Tonawanda News — He wants to be a doctor.
I typed those words. Looked at them for a bit. Thought about what they make me feel: A combination of pride ... and utter panic.
My 5-year-old, fresh from his own annual “well child” pediatrician visit, has been on a kick of utter fascination with the medical field lately.
He bustles up when you’ve managed to sit down for a moment or two, insists on looking in your eyes and ears and mouth and listens with grave demeanor to your heart. Maybe he lectures you, just a little, about eating well and “running a lot.” (To Sam, “Running = exercise.”)
If you’re not feeling well, then it really kicks in. You need to lie down. And once you’re lying down, he must cover you with a blanket (and kiss you on the forehead). If you have a scrape, he knows where we keep the Band-Aids, and will emerge from the bathroom with a fistful.
He told me, a few weeks ago, that he wants to be a doctor. A heart doctor, in fact, like the one his big brother sees once a year. Sam has grown up knowing that Jim’s heart needs just a little extra care.

- **Collected material**:
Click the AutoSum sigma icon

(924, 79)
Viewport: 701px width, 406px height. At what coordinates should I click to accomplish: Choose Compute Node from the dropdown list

- **Required tasks**:
A. Retype the passage of the Tonawanda News column about a child who wants to be a doctor, starting with "Tonawanda News —" and going on through "with a fistful.".
B. Sum up the Tonawanda News column about a child who wants to be a doctor in two sentences.
C. Carry on the Tonawanda News column about a child who wants to be a doctor from its last sentence.

- **Written responses**:
A.
Tonawanda News — He wants to be a doctor.
I typed those words. Looked at them for a bit. Thought about what they make me feel: A combination of pride ... and utter panic.
My 5-year-old, fresh from his own annual “well child” pediatrician visit, has been on a kick of utter fascination with the medical field lately.
He bustles up when you’ve managed to sit down for a moment or two, insists on looking in your eyes and ears and mouth and listens with grave demeanor to your heart. Maybe he lectures you, just a little, about eating well and “running a lot.” (To Sam, “Running = exercise.”)
If you’re not feeling well, then it really kicks in. You need to lie down. And once you’re lying down, he must cover you with a blanket (and kiss you on the forehead). If you have a scrape, he knows where we keep the Band-Aids, and will emerge from the bathroom with a fistful.

B. Since a recent pediatrician visit, the writer's 5-year-old, Sam, has been fascinated by medicine: he checks people's eyes, ears, mouth and heart and tucks in anyone who isn't feeling well. He has said he wants to be a heart doctor like the one his big brother Jim sees once a year, a wish that makes the writer feel both pride and utter panic.

C.
I was touched beyond belief when he told me that. I wasn’t too worried. Not-quite-kindergartners have a lot of big dreams, although this one is a big more realistic than some. (”Jedi” has previously topped the list of things Sam wants to be when he grows up.) And in the decade or so before we have to start looking at colleges, a lot of things could change.
Some of them not for the better.
This week, I’ve been looking a lot at the cost of college tuition. The rise in costs, especially for low- or middle-class families such as my own, is one of the things President Obama is expected to talk about today at the University at Buffalo. And I’m not ashamed to say that it’s difficult not to start hyperventilating a bit at the numbers, so much higher than I remember in my own college year in the mid-1990s.